═══ Records for this task

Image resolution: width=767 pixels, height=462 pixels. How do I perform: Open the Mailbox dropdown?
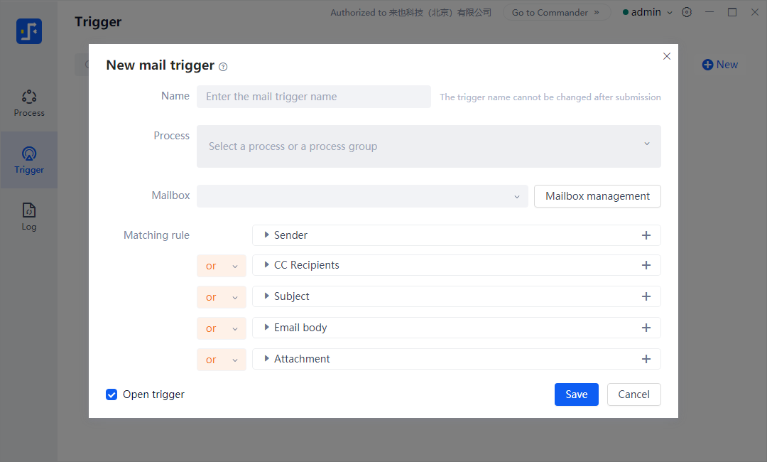(x=362, y=196)

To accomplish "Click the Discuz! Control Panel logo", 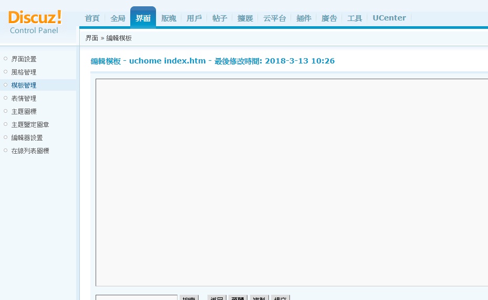I will pos(35,22).
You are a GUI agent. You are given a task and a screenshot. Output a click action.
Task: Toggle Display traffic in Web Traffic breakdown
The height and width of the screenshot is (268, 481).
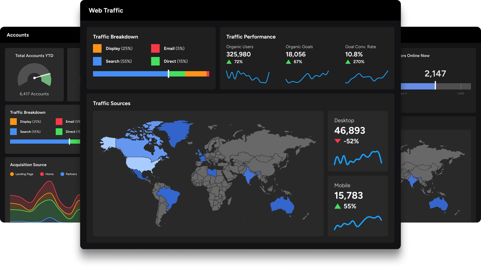pos(97,48)
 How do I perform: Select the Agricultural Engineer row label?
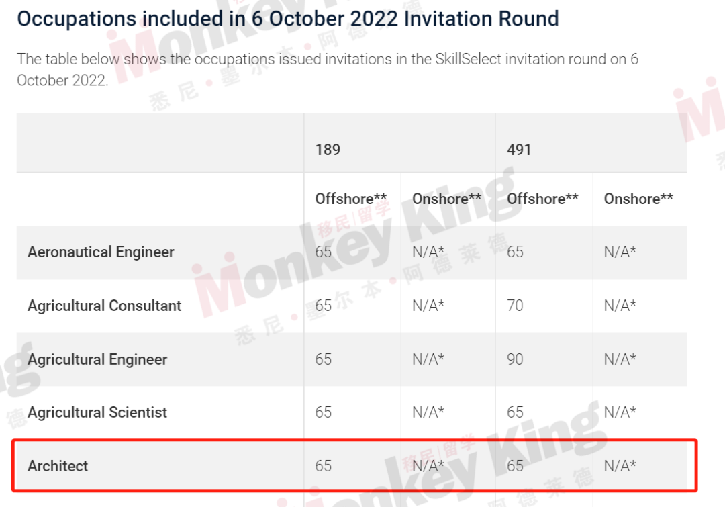(x=97, y=359)
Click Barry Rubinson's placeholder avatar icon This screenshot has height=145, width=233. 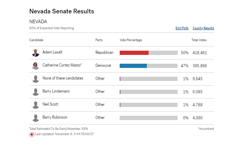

══════

* Written request *
Swap "avatar" for "profile" in the part of the listing that runs from the line containing "How do I perform: Select" through the end of the listing. Reproduce only those lines, otherwise unchanged, and leave the pictures out.

* The result *
 How do I perform: Select the Agricultural Engineer row label?
(x=97, y=359)
Click Barry Rubinson's placeholder profile icon This screenshot has height=145, width=233. 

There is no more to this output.